◆ **EXERCISE DETAILS**:
Tally the lines below that contain "will". The number is the whole answer.

◆ **EXTRACTED DATA**:
-------

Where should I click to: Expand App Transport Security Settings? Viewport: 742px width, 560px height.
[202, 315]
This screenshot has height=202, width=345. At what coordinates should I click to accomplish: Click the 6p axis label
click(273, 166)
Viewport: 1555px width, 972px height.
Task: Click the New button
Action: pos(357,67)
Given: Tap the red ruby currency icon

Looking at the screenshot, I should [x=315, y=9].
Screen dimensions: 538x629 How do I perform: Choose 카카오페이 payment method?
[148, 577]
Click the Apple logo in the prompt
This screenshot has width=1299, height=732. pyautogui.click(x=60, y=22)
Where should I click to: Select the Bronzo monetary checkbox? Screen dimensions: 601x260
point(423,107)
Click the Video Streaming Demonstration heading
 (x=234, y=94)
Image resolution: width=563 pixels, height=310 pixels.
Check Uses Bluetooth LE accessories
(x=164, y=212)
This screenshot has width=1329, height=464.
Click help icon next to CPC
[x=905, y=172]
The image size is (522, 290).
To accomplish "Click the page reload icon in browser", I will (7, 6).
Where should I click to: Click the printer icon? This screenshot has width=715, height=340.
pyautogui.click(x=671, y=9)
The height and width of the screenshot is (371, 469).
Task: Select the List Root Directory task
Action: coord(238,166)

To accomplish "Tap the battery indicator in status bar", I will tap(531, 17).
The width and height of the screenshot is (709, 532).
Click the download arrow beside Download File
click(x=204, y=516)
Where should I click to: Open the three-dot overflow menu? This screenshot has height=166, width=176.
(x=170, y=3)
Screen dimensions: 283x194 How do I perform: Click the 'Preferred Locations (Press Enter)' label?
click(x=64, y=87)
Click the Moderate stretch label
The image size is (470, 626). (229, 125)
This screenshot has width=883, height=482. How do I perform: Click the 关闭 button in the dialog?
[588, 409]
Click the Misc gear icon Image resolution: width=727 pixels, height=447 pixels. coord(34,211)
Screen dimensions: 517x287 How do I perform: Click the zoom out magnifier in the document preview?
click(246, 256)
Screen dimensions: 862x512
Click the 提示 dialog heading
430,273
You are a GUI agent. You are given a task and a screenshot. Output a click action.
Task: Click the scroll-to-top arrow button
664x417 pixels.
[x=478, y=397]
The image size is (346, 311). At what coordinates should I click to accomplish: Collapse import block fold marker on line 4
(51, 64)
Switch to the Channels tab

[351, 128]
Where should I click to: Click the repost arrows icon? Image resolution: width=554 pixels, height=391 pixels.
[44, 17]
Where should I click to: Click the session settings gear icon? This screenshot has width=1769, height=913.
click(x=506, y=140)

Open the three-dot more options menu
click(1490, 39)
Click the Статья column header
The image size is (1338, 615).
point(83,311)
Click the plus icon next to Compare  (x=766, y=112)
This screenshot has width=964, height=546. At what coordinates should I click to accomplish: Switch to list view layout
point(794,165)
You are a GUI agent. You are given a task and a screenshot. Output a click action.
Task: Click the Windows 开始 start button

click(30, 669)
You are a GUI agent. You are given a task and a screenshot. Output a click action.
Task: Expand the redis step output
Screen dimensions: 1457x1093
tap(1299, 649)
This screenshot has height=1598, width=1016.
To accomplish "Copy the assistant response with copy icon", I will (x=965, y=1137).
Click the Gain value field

-------

◆ **EXERCISE OUTPUT**:
3